What A Long, Strange, Good Trip It's Been:

Before arriving in San Antonio last season, Spurs swingman Stephen Jackson's peripatetic basketball journey took him all over the globe -- Australia, Venezuela, the Dominican Republic, the CBA. And even a stint with New Jersey for the 2000-01 season.

Of all the places he had been, Jackson says New Jersey probably taught him the most.

"Being cut by the Nets really helped me. Maybe all the things they said about me being uncoachable and not focusing on basketball were right. I learned my lessons in New Jersey. I learned that I needed to focus on basketball first."

Not only did Jackson learn some lessons in New Jersey, but he also made some good friends, especially with Nets rookie at-the-time Kenyon Martin.

"I talk to him at least twice a week. He called me after we beat Dallas to say 'We're waiting on you.'"

Tale of Two Vets:

Spurs power forward Kevin Willis and Steve Kerr both came into the NBA in the 1980s (1984 for Willis, 1988 for Kerr). But only Kerr (a.k.a., "The Lord of the Rings") found championship success, winning four straight rings from 1996-1999; three with the Chicago Bulls, one with the Spurs.

Despite playing with seven teams over 18 seasons, this is Kevin Willis' first Finals appearance. Even with the wait, Willis is as ready as ever -- in both body and spirit.

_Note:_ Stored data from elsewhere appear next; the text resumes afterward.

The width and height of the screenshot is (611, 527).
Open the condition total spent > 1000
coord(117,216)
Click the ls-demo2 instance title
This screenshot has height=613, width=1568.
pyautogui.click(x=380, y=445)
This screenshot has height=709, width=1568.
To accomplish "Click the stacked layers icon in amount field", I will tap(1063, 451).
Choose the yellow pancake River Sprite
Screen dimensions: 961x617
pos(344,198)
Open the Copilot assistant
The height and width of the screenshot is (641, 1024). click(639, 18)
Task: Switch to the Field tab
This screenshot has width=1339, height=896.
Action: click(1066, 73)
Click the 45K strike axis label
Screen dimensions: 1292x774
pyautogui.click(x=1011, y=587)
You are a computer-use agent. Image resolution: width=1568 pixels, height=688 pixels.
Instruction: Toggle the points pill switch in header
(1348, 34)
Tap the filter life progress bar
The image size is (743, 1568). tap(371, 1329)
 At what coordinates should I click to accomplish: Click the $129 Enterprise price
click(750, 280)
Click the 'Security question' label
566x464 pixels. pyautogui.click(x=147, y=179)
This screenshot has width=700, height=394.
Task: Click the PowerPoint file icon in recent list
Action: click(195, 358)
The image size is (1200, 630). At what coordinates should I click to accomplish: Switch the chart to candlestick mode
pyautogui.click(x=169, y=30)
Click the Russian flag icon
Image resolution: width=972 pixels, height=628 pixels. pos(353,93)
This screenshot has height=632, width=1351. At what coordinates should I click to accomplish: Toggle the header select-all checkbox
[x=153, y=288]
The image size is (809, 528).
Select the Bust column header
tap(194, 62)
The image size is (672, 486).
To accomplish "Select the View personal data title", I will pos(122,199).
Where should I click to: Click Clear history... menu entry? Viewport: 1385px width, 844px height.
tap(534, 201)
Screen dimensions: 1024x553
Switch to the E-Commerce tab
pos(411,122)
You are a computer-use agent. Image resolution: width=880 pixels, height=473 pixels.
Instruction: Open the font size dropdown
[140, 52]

Asked how he has stayed in such good shape despite being 40, Willis says, "I like to run. When we run drills, I try to beat the little guys -- Speedy Claxton, Tony Parker -- and some days I actually do. I've always focused on being ready and being in shape."

Willis said he grew frustrated at never having a championship chance, but never gave up hope, especially after the last game of the Maverick series.

"It was like, I can exhale now. We finally got here, all the hard work during the regular season, back in preseason, in practice for this one goal to get to the Finals. We know we are talking about four games; win four games that is the next goal."

Sights and Sounds:

Spurs forward Danny Ferry talking to his dad, Bob Ferry during the media availability. Danny doesn't have a ring, but Bob won one as GM of the 1977-78 Washington Bullets ... Nets forward Rodney Rogers on how he spent his time between the series: "Going to the NASCAR race at Dover." ... Stephen Jackson wearing rubber bands on his wrist in honor of his dead grandparents ... Nets forward Brian Scalabrine on how successful he is at playing as Tim Duncan in practice: "Not good. They just gave me the job because we have the same number: 21." ... Nets center Jason Collins repeats the worst question he's been asked so far: "Why don't you have any tattoos?" ... Brian Scalabrine doing pirouette 360 lay-ups, and then making fun of himself ... Malik Rose on being nervous for the Finals: "The last time I was this nervous, I was going to take my driver's test."